**TASK DIRECTIONS**
Rewrite every line of the entries below as a JSON list of strings, one string per line, and leave out the blank lines.

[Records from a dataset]

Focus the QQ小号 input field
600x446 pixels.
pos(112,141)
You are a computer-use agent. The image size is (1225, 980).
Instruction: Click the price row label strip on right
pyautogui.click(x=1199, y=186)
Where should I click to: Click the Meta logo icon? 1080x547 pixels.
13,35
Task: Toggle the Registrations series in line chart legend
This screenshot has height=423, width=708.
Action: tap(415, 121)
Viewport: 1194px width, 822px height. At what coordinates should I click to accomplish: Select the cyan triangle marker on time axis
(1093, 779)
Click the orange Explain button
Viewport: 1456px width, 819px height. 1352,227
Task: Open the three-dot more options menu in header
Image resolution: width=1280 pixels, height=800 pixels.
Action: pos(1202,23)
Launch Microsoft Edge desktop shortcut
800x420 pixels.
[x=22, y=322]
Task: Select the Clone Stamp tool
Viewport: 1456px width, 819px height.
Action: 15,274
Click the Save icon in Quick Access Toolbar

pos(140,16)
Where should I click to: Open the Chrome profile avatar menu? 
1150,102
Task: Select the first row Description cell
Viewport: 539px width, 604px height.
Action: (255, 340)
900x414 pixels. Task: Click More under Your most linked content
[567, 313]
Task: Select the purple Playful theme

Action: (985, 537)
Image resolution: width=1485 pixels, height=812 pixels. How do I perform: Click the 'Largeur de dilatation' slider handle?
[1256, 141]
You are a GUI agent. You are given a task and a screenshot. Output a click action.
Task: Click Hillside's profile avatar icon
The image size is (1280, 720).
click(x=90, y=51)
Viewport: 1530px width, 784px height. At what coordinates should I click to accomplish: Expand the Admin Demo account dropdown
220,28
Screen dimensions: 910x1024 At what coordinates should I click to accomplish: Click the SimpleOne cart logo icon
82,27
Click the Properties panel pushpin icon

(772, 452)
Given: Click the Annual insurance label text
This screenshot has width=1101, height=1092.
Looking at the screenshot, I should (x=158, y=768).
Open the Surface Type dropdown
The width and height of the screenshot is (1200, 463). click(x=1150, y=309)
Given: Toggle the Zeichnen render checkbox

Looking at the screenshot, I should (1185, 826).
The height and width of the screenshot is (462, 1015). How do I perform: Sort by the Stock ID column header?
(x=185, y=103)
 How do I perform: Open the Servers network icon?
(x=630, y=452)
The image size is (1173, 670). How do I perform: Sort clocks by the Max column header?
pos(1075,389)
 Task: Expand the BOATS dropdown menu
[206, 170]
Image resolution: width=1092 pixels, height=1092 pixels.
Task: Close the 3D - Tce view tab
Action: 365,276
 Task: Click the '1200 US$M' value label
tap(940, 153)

**SOLUTION FOR THIS TASK**
[
  "Focus the QQ小号 input field",
  "600x446 pixels.",
  "pos(112,141)",
  "You are a computer-use agent. The image size is (1225, 980).",
  "Instruction: Click the price row label strip on right",
  "pyautogui.click(x=1199, y=186)",
  "Where should I click to: Click the Meta logo icon? 1080x547 pixels.",
  "13,35",
  "Task: Toggle the Registrations series in line chart legend",
  "This screenshot has height=423, width=708.",
  "Action: tap(415, 121)",
  "Viewport: 1194px width, 822px height. At what coordinates should I click to accomplish: Select the cyan triangle marker on time axis",
  "(1093, 779)",
  "Click the orange Explain button",
  "Viewport: 1456px width, 819px height. 1352,227",
  "Task: Open the three-dot more options menu in header",
  "Image resolution: width=1280 pixels, height=800 pixels.",
  "Action: pos(1202,23)",
  "Launch Microsoft Edge desktop shortcut",
  "800x420 pixels.",
  "[x=22, y=322]",
  "Task: Select the Clone Stamp tool",
  "Viewport: 1456px width, 819px height.",
  "Action: 15,274",
  "Click the Save icon in Quick Access Toolbar",
  "pos(140,16)",
  "Where should I click to: Open the Chrome profile avatar menu? ",
  "1150,102",
  "Task: Select the first row Description cell",
  "Viewport: 539px width, 604px height.",
  "Action: (255, 340)",
  "900x414 pixels. Task: Click More under Your most linked content",
  "[567, 313]",
  "Task: Select the purple Playful theme",
  "Action: (985, 537)",
  "Image resolution: width=1485 pixels, height=812 pixels. How do I perform: Click the 'Largeur de dilatation' slider handle?",
  "[1256, 141]",
  "You are a GUI agent. You are given a task and a screenshot. Output a click action.",
  "Task: Click Hillside's profile avatar icon",
  "The image size is (1280, 720).",
  "click(x=90, y=51)",
  "Viewport: 1530px width, 784px height. At what coordinates should I click to accomplish: Expand the Admin Demo account dropdown",
  "220,28",
  "Screen dimensions: 910x1024 At what coordinates should I click to accomplish: Click the SimpleOne cart logo icon",
  "82,27",
  "Click the Properties panel pushpin icon",
  "(772, 452)",
  "Given: Click the Annual insurance label text",
  "This screenshot has width=1101, height=1092.",
  "Looking at the screenshot, I should (x=158, y=768).",
  "Open the Surface Type dropdown",
  "The width and height of the screenshot is (1200, 463). click(x=1150, y=309)",
  "Given: Toggle the Zeichnen render checkbox",
  "Looking at the screenshot, I should (1185, 826).",
  "The height and width of the screenshot is (462, 1015). How do I perform: Sort by the Stock ID column header?",
  "(x=185, y=103)",
  " How do I perform: Open the Servers network icon?",
  "(x=630, y=452)",
  "The image size is (1173, 670). How do I perform: Sort clocks by the Max column header?",
  "pos(1075,389)",
  " Task: Expand the BOATS dropdown menu",
  "[206, 170]",
  "Image resolution: width=1092 pixels, height=1092 pixels.",
  "Task: Close the 3D - Tce view tab",
  "Action: 365,276",
  " Task: Click the '1200 US$M' value label",
  "tap(940, 153)"
]